C’è un’evidente conflittualità sul piano razionale ed emotivo nell’ipotesi di un soggetto che può chiedere volontariamente di morire, facendo perno sul suo diritto all’autodeterminazione, e la sua incapacità di farlo da solo che gli ripropone immediatamente il bisogno di un rapporto umano, di una relazione che vorrebbe essere di solidarietà, anche se appare distorta nelle motivazioni e nella prassi esecutiva.
L’altro grande equivoco di quanti sostengono la legittimità di questo ddl è che davvero il dolore, fisico e spirituale, sia diventato un compagno insopportabile che non si riesce a controllare in alcun modo.
È necessario superare questa convinzione. In questi ultimi anni sono state acquisite conoscenze precise sui meccanismi fisiologici che governano il dolore e sono molteplici le metodologie di intervento che permettono di controllarlo. Il dolore è un segnale di allarme utile per la comprensione della malattia, non una condizione ineluttabile. Attualmente disponiamo di una vasta gamma di farmaci che permettono di controllare il dolore, dai più leggeri ai più potenti; sono farmaci sicuri che includono gli oppioidi, in particolare la morfina. Se assunti correttamente, sotto controllo medico, sono eccellenti analgesici, e la loro assunzione non abbrevia la vita e non altera lo stato di coscienza. Ma quest’ultima legge non ha come obiettivo aiutare il paziente a vivere, intende solo garantire che la volontà di morte del paziente sia rispettata e chi lo aiuterà non subirà alcuna conseguenza negativa.
La morte cercata e facilitata dal Sistema sanitario nazionale
La nuova legge, infatti, si sforza di definire una sorta di protocollo che garantisce il medico rassicurandolo sul fatto che per lui non ci saranno conseguenze negative.
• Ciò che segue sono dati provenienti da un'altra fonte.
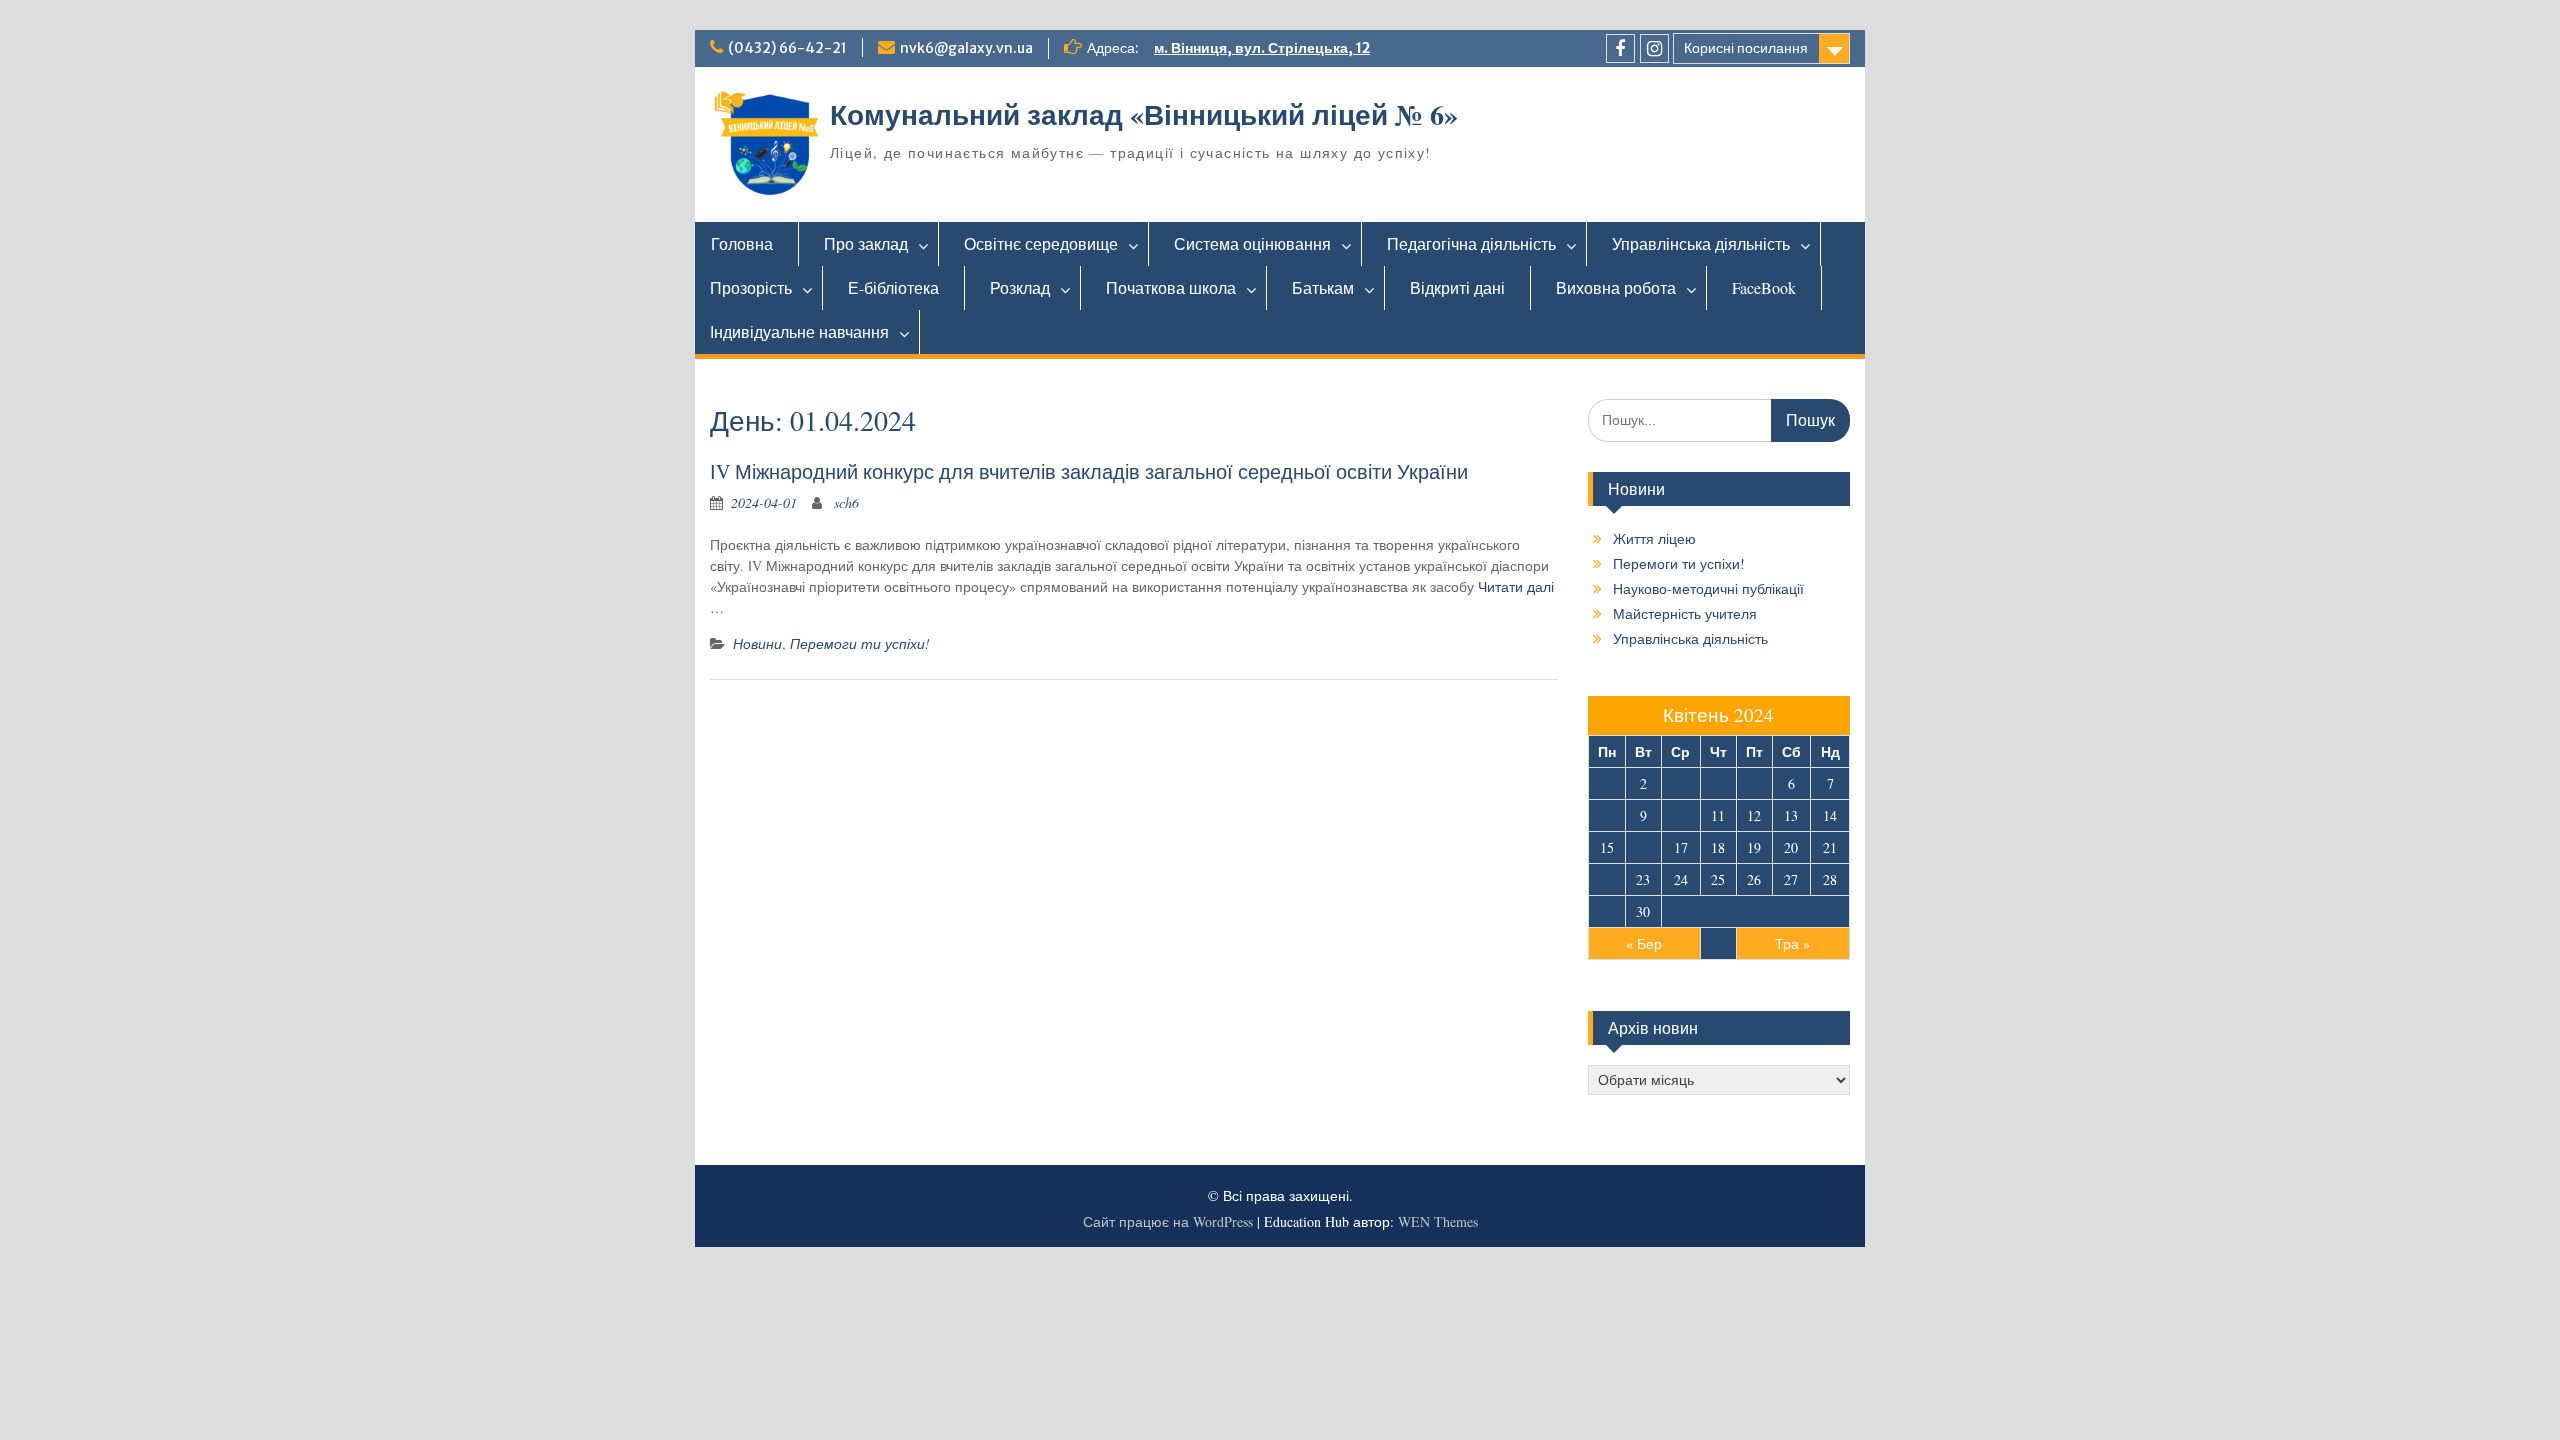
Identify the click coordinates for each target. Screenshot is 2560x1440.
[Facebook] (1620, 48)
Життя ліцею (1654, 538)
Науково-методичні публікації (1708, 588)
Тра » (1792, 943)
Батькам (1323, 287)
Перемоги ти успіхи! (860, 643)
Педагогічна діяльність (1471, 243)
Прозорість (751, 287)
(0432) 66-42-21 (787, 48)
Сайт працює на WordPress (1168, 1221)
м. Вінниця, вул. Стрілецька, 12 (1262, 48)
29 (1607, 911)
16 (1643, 847)
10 (1681, 815)
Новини (757, 643)
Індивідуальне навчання (799, 331)
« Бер (1644, 943)
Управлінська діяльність (1701, 243)
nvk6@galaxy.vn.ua (966, 48)
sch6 (846, 502)
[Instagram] (1654, 48)
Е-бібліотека (893, 287)
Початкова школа (1171, 287)
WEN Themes (1438, 1221)
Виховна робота (1616, 287)
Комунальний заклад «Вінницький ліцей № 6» (1144, 114)
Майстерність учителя (1685, 613)
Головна (742, 243)
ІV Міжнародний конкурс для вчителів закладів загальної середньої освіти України (1089, 471)
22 (1607, 879)
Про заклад (866, 243)
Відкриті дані (1457, 287)
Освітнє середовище (1041, 243)
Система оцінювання (1252, 243)
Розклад (1020, 287)
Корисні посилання (1746, 48)
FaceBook (1764, 287)
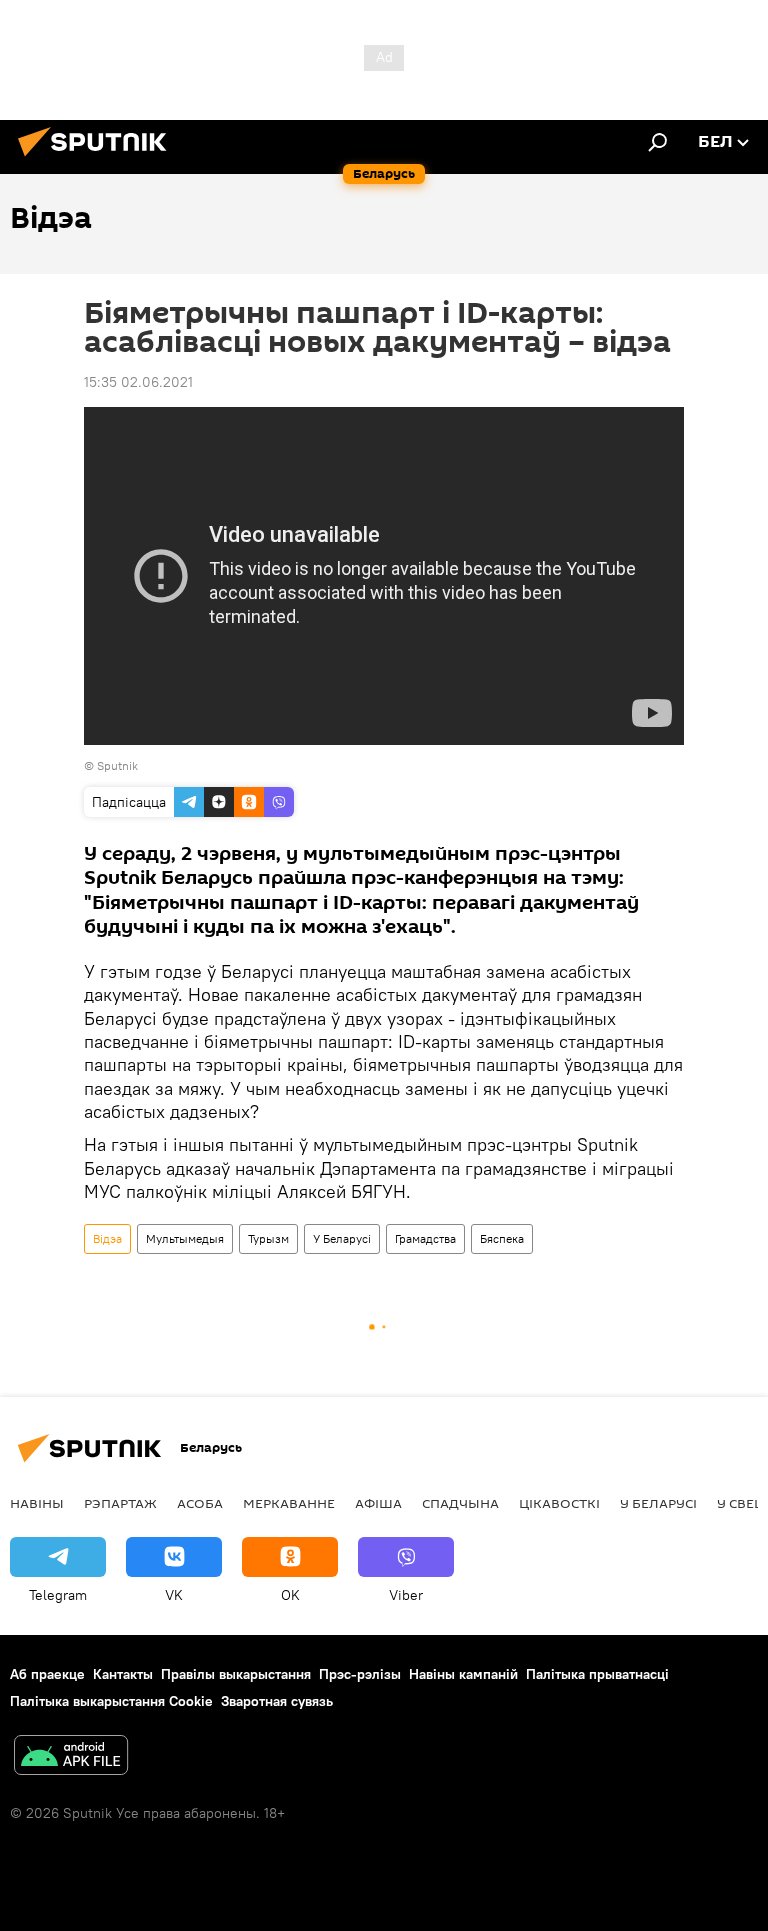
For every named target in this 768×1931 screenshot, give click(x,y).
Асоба (200, 1503)
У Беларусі (342, 1238)
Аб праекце (47, 1674)
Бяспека (502, 1238)
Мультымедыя (185, 1238)
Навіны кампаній (463, 1674)
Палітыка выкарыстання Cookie (111, 1701)
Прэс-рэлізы (360, 1674)
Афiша (378, 1503)
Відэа (107, 1238)
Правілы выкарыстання (236, 1674)
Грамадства (425, 1238)
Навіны (37, 1503)
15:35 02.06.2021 (138, 382)
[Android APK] (71, 1757)
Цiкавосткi (559, 1503)
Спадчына (460, 1503)
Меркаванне (289, 1503)
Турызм (268, 1238)
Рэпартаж (120, 1503)
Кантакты (123, 1674)
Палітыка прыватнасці (597, 1674)
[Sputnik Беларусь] (98, 159)
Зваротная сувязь (277, 1701)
Non parla affatto di prevenzione del suicidio; non richiede a medici e caregiver di essere supportivi, attivi, empatici e consapevoli, di prestare attenzione ad eventuali segnali di pericolo.
Come si è detto più volte, il quadro di riferimento della nuova legge sulla Morte volontaria medicalmente assistita non è il tempo proprio del fine vita, ma la condizione clinica irreversibile. Basterebbe la genericità di questa espressione per mostrare come si tratti di una prateria enorme, in cui ci sono patologie che ancora conosciamo poco e male, per esempio le malattie rare, comprese quelle che non hanno ancora neppure nome; quelle per cui mancano farmaci ad hoc.
L’eutanasia, che si tratti sia di «suicidio assistito» sia di «omicidio del consenziente», mettendo fine alla vita del paziente, non risolve alcun problema: semplicemente uccide intenzionalmente una persona tramite la somministrazione di farmaci letali.
Dal punto di vista biopolitico e biogiuridico, oltre che bioetico, vale la pena sottolineare come la legge 38 sia ancora troppo poco applicata, nonostante gli infiniti effetti positivi che ha avuto, che ha e che potrà avere in un futuro; della seconda, la legge 219/2017, si sa che attualmente a 5 anni dalla approvazione della legge i famosi testamenti biologici sono davvero pochissimi; mentre la terza legge è una apertura diretta alla morte, cercata, voluta e facilitata dallo stesso Sistema sanitario nazionale, che smette di curare per porre fine alla vita dei pazienti.
La battaglia sulla eutanasia appartiene a un filone di pensiero che ha fatto della libertà un assoluto, ignorando la complessità dei fattori che condizionano la nostra stessa volontà di vivere. Proprio per questo è urgente dare vita a una intensa azione di prevenzione del suicidio nei casi in cui il rischio appare prossimo e concreto.